## STATED PROBLEM:
Rewrite the records below as a Markdown table with two columns, Row and Line. Number each line, and leave out the blank lines.

## GIVEN ENTRIES:
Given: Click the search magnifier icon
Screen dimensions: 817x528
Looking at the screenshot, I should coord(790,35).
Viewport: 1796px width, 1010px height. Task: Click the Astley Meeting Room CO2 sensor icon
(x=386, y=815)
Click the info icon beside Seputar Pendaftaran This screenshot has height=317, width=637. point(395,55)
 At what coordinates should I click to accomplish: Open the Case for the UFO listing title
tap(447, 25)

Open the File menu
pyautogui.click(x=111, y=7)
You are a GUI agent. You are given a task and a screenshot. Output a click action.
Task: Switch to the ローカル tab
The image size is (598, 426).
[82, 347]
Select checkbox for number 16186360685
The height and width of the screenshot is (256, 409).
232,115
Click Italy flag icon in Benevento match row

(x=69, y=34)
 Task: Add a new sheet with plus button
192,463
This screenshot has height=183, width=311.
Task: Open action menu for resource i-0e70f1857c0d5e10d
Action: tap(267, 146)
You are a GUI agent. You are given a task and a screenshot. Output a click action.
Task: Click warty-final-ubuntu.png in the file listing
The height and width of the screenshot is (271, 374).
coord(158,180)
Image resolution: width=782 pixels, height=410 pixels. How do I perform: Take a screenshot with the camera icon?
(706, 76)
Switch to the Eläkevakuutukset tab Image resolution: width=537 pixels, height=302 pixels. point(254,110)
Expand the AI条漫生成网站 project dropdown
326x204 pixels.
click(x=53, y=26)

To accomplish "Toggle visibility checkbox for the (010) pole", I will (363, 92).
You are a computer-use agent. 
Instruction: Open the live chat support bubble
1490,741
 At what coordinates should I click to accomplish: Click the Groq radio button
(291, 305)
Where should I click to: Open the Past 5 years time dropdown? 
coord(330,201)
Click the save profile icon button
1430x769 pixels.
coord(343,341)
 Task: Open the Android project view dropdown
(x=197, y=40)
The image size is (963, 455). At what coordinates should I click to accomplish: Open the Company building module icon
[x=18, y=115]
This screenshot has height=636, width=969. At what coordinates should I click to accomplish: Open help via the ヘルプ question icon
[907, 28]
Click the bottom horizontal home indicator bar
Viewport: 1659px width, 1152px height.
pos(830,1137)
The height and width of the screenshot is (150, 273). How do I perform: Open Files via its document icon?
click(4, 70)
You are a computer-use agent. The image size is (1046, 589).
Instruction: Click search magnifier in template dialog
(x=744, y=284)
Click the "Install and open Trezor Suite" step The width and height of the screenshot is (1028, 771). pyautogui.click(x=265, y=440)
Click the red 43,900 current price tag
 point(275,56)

## RESPONSE TO THIS EXERCISE:
| Row | Line |
|---|---|
| 1 | Given: Click the search magnifier icon |
| 2 | Screen dimensions: 817x528 |
| 3 | Looking at the screenshot, I should coord(790,35). |
| 4 | Viewport: 1796px width, 1010px height. Task: Click the Astley Meeting Room CO2 sensor icon |
| 5 | (x=386, y=815) |
| 6 | Click the info icon beside Seputar Pendaftaran This screenshot has height=317, width=637. point(395,55) |
| 7 |  At what coordinates should I click to accomplish: Open the Case for the UFO listing title |
| 8 | tap(447, 25) |
| 9 | Open the File menu |
| 10 | pyautogui.click(x=111, y=7) |
| 11 | You are a GUI agent. You are given a task and a screenshot. Output a click action. |
| 12 | Task: Switch to the ローカル tab |
| 13 | The image size is (598, 426). |
| 14 | [82, 347] |
| 15 | Select checkbox for number 16186360685 |
| 16 | The height and width of the screenshot is (256, 409). |
| 17 | 232,115 |
| 18 | Click Italy flag icon in Benevento match row |
| 19 | (x=69, y=34) |
| 20 |  Task: Add a new sheet with plus button |
| 21 | 192,463 |
| 22 | This screenshot has height=183, width=311. |
| 23 | Task: Open action menu for resource i-0e70f1857c0d5e10d |
| 24 | Action: tap(267, 146) |
| 25 | You are a GUI agent. You are given a task and a screenshot. Output a click action. |
| 26 | Task: Click warty-final-ubuntu.png in the file listing |
| 27 | The height and width of the screenshot is (271, 374). |
| 28 | coord(158,180) |
| 29 | Image resolution: width=782 pixels, height=410 pixels. How do I perform: Take a screenshot with the camera icon? |
| 30 | (706, 76) |
| 31 | Switch to the Eläkevakuutukset tab Image resolution: width=537 pixels, height=302 pixels. point(254,110) |
| 32 | Expand the AI条漫生成网站 project dropdown |
| 33 | 326x204 pixels. |
| 34 | click(x=53, y=26) |
| 35 | To accomplish "Toggle visibility checkbox for the (010) pole", I will (363, 92). |
| 36 | You are a computer-use agent.  |
| 37 | Instruction: Open the live chat support bubble |
| 38 | 1490,741 |
| 39 |  At what coordinates should I click to accomplish: Click the Groq radio button |
| 40 | (291, 305) |
| 41 | Where should I click to: Open the Past 5 years time dropdown?  |
| 42 | coord(330,201) |
| 43 | Click the save profile icon button |
| 44 | 1430x769 pixels. |
| 45 | coord(343,341) |
| 46 |  Task: Open the Android project view dropdown |
| 47 | (x=197, y=40) |
| 48 | The image size is (963, 455). At what coordinates should I click to accomplish: Open the Company building module icon |
| 49 | [x=18, y=115] |
| 50 | This screenshot has height=636, width=969. At what coordinates should I click to accomplish: Open help via the ヘルプ question icon |
| 51 | [907, 28] |
| 52 | Click the bottom horizontal home indicator bar |
| 53 | Viewport: 1659px width, 1152px height. |
| 54 | pos(830,1137) |
| 55 | The height and width of the screenshot is (150, 273). How do I perform: Open Files via its document icon? |
| 56 | click(4, 70) |
| 57 | You are a computer-use agent. The image size is (1046, 589). |
| 58 | Instruction: Click search magnifier in template dialog |
| 59 | (x=744, y=284) |
| 60 | Click the "Install and open Trezor Suite" step The width and height of the screenshot is (1028, 771). pyautogui.click(x=265, y=440) |
| 61 | Click the red 43,900 current price tag |
| 62 |  point(275,56) |